Chapter 6: Test Development Flashcards
6 steps of test construction
- Define the test (what are we testing and why)
- Select item format
- Construct test items
- Test the items (determine reliability and validity)
- Revise the test
- Publish the test
Answer choice formats: selected vs. constructed items
Selected items: pick from a number of answers (multiple choice, true/false, matching)
Constructed items: generate your own answers (short answer, essay)
Strengths of selected-response items
Can include more items (each question takes less time to answer)
Increased content sampling as well as reliability and validity
Reduction of construct-irrelevant factors
Scoring is efficient and reliable
Weaknesses of selected-response items
Developing items is time consuming (easier to write constructed items)
Unable to assess all abilities
Subject to random guessing (make it look like examinee knows more than he/she actually does)
Strengths of constructed-response items
Questions are relatively easy to write
Can assess higher-order cognitive abilities (have to show reasoning)
No random guessing
Weaknesses of constructed-response items
Test can include relatively few items (takes longer to answer each one)
Difficult to score reliably (even with good rubric, still hard)
Subject to misinterpretation (examinee might misconstrue question)
Construct-irrelevant factors can sneak in (ex- bad handwriting makes answers hard to read)
Which three things on a test should be clear?
Clear directions (examinee should know how to answer question) Clear questions (questions should only ask 1 thing; answering should be able to be done in a decisive manner) Clear print (should be easy to read)

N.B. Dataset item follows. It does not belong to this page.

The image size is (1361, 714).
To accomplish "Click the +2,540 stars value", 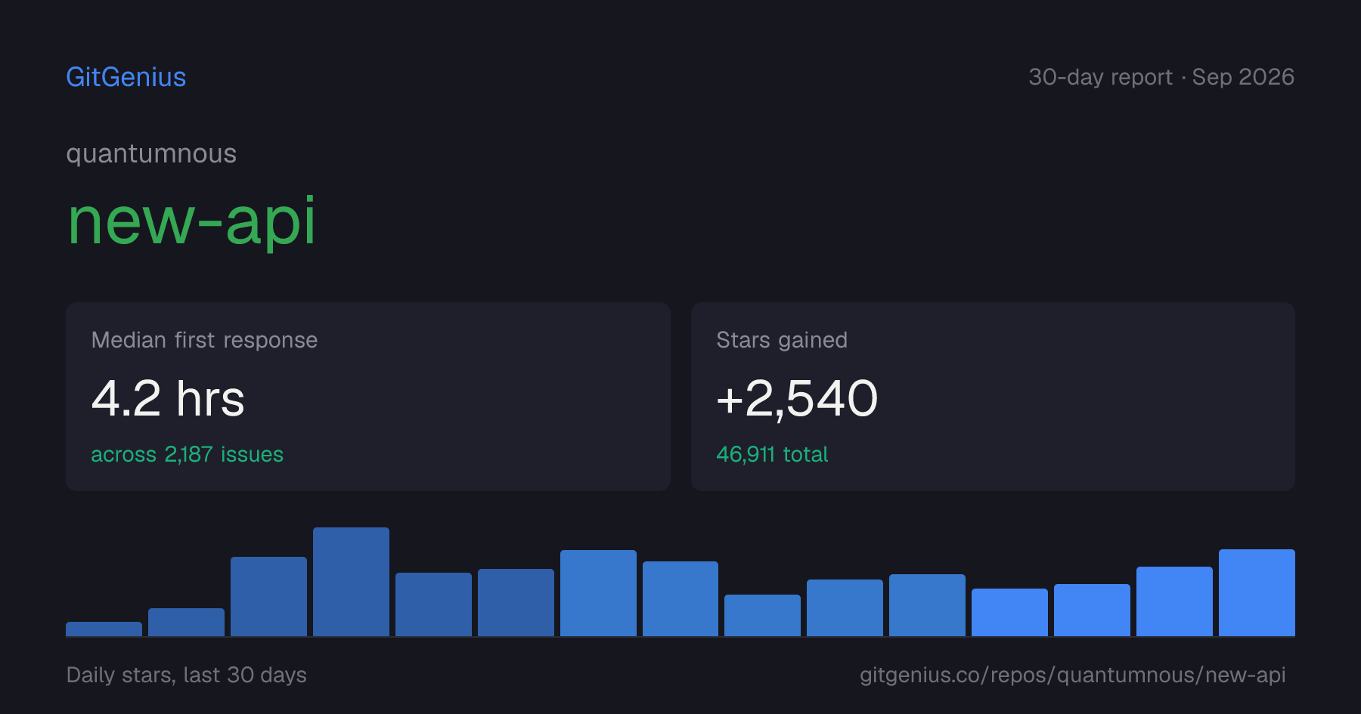I will [797, 398].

5 things that should not be included on a test
Cues to answers (ex- including answer in a different question)
Items that cross pages (increases likelihood of examinee error)
Construct-irrelevant factors
Exact phrasing from materials (encourages rote memorization over understanding of concept)
Biased language and content
2 things to consider when placing items on a test
Item arrangement: placement should make sense
Number of items: if using a power test, should be able to complete questions in given time limit
Who the items on the test should be tailored to
The target population (example: wouldn’t give a college level test to 4th graders)
Multiple choice tests: factors to consider pertaining to item stem
Stem should clearly state question
Negatively stated stems should not be used
Multiple choice tests: factors to consider pertaining to alternatives
Alternatives should be brief
3-5 alternatives should be included
Alternatives should be grammatically correct in the question
Alternatives should be plausible (otherwise, question becomes a dead giveaway)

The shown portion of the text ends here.